• **What the task requires**
Report how many lines in the entries below contain the word "height". Give only the number.

• **Given data**

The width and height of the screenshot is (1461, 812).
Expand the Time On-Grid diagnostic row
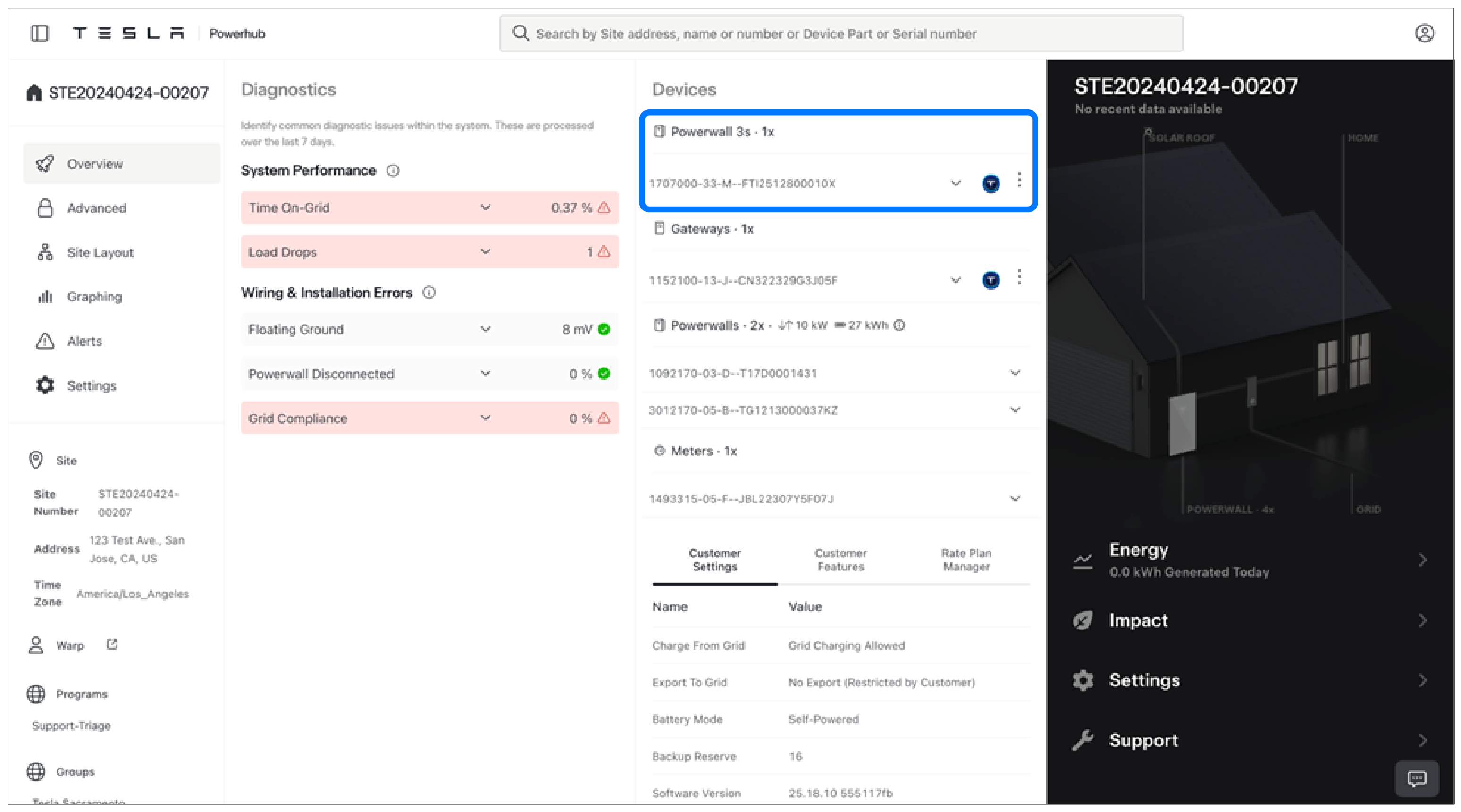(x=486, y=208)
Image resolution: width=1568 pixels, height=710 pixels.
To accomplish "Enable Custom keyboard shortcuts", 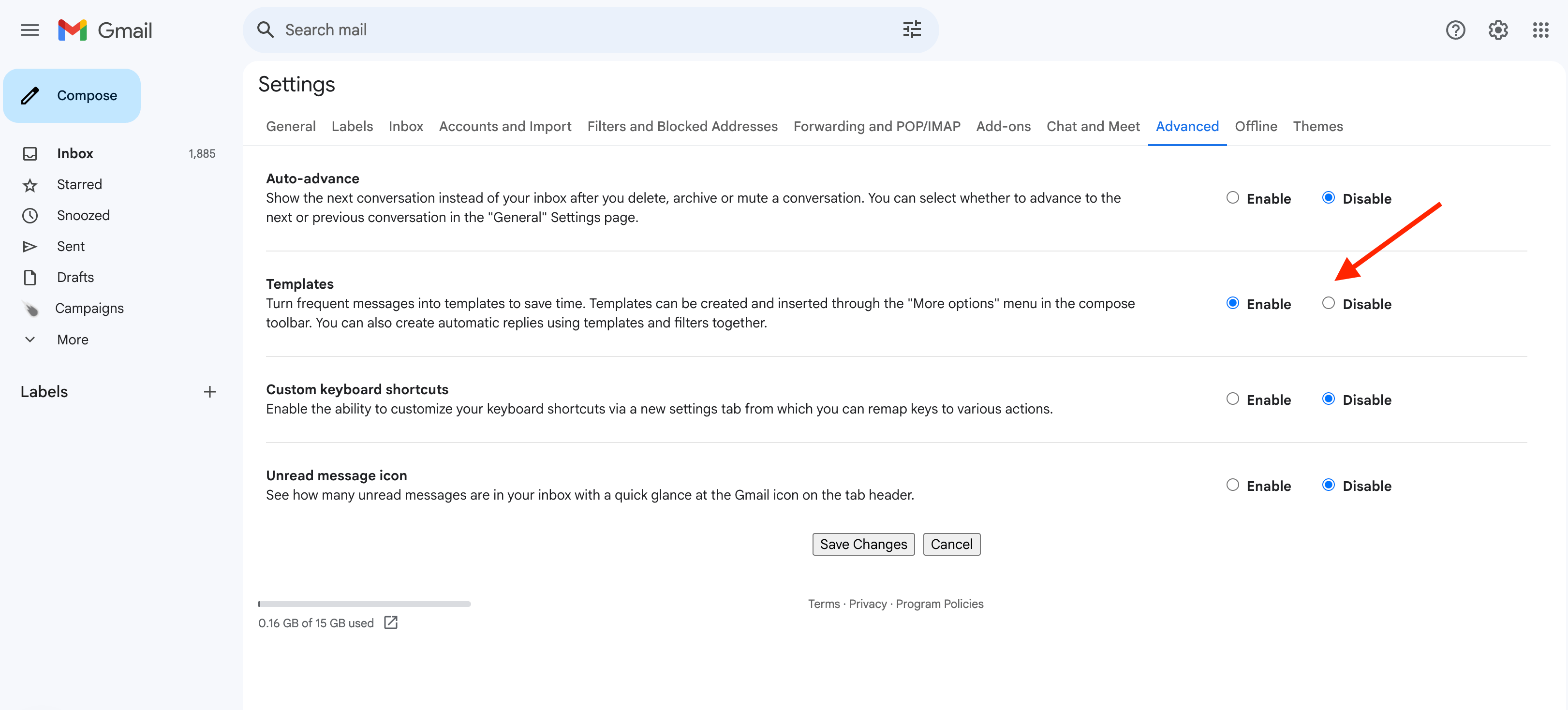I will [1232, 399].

• **Response for this exercise**
2